- [What is required] Please update the entries below by changing every "Click" to "Tap" and keeping everything else the same. Omit the pictures from your version.

Dataset excerpt
++++++++++++++++++++

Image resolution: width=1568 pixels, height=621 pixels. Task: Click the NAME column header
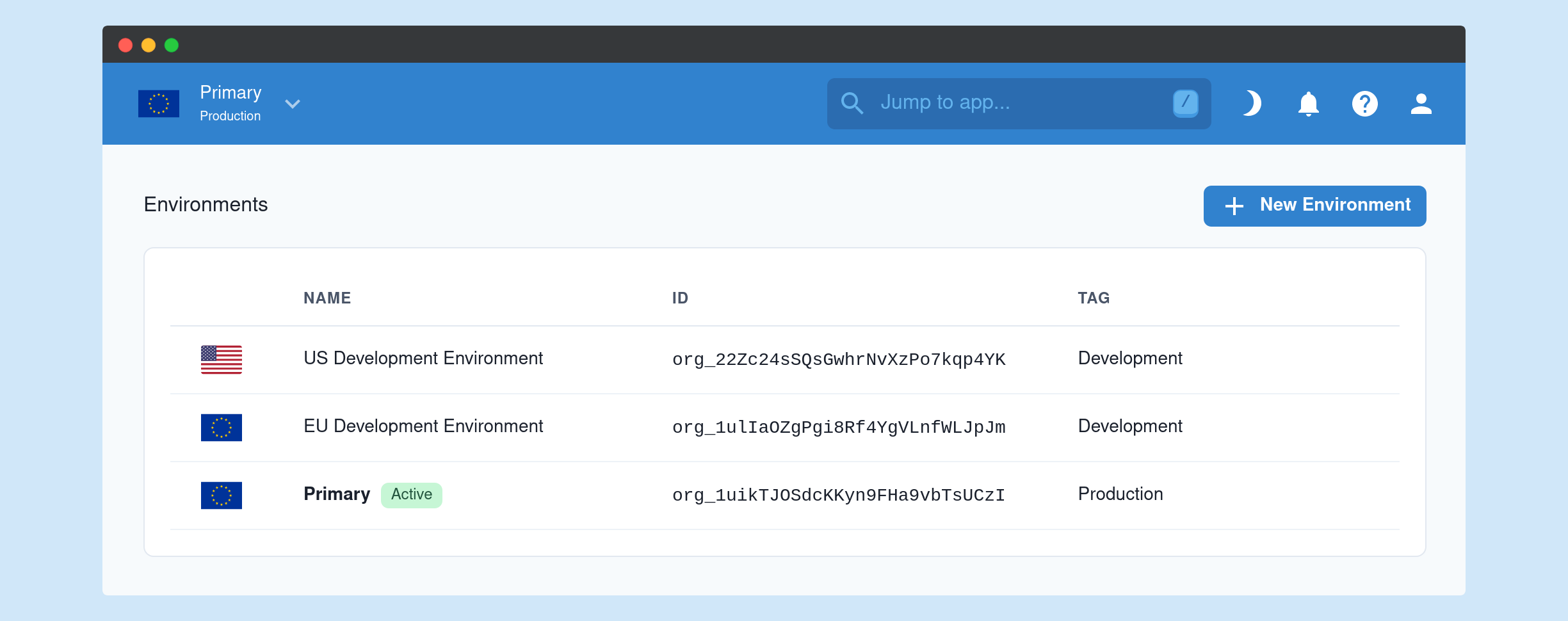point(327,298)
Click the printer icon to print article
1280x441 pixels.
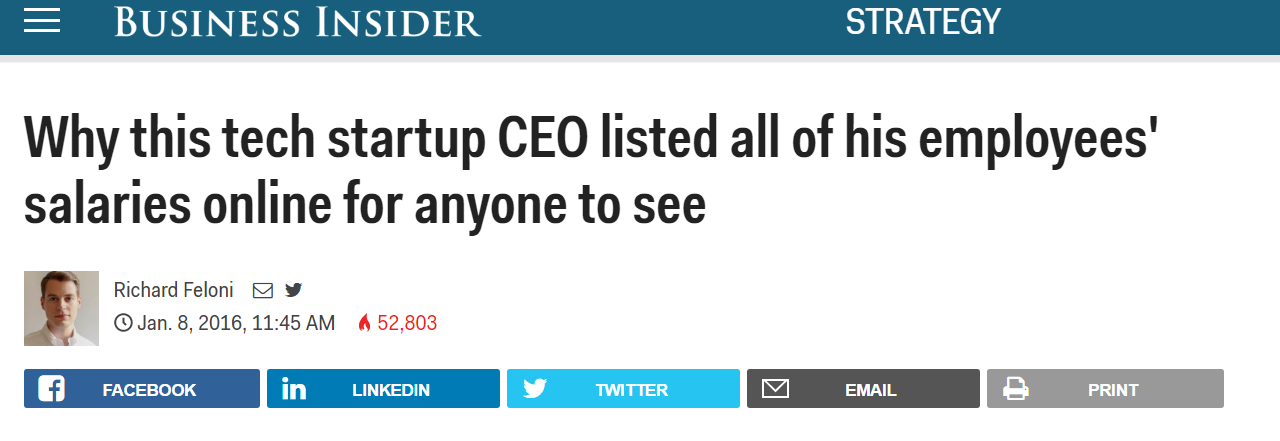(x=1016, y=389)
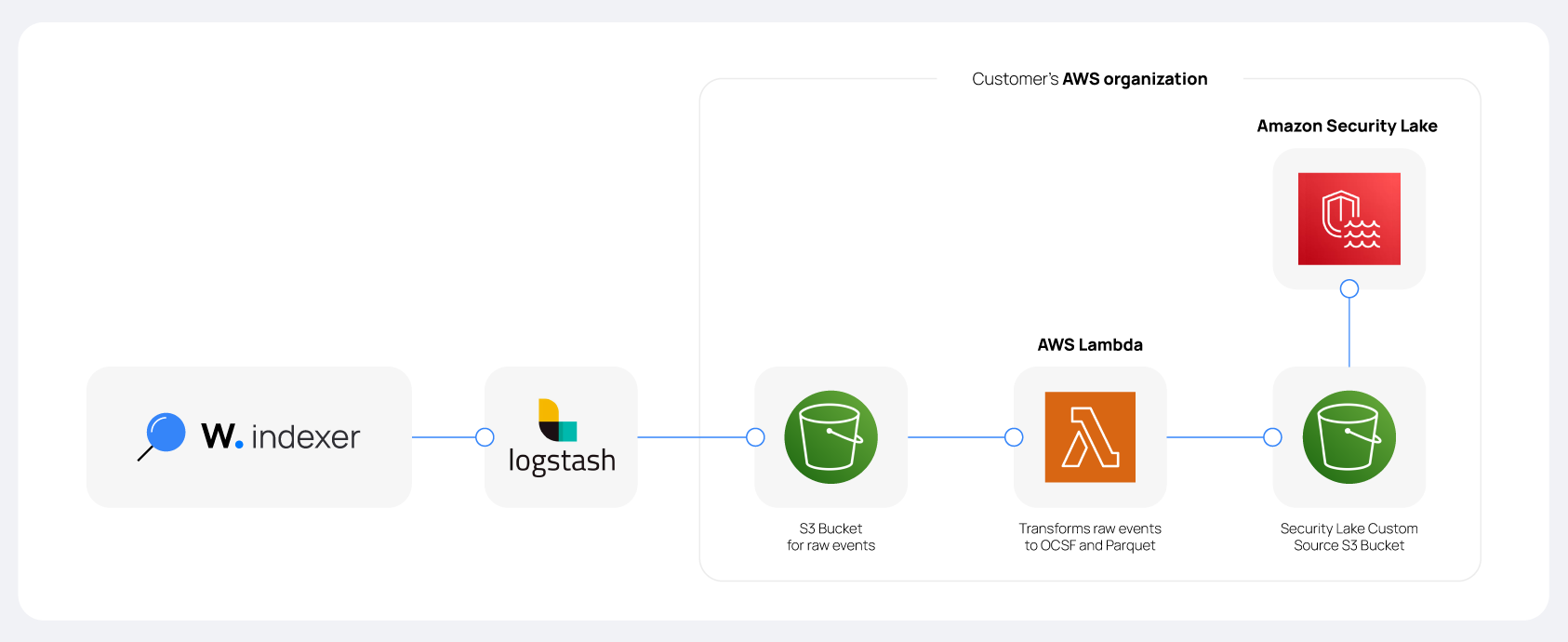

++++++++++++++++++++

- [Result of this exercise]
Image resolution: width=1568 pixels, height=621 pixels. Task: Tap the NAME column header
point(327,298)
Tap the printer icon to print article
1280x441 pixels.
(x=1016, y=389)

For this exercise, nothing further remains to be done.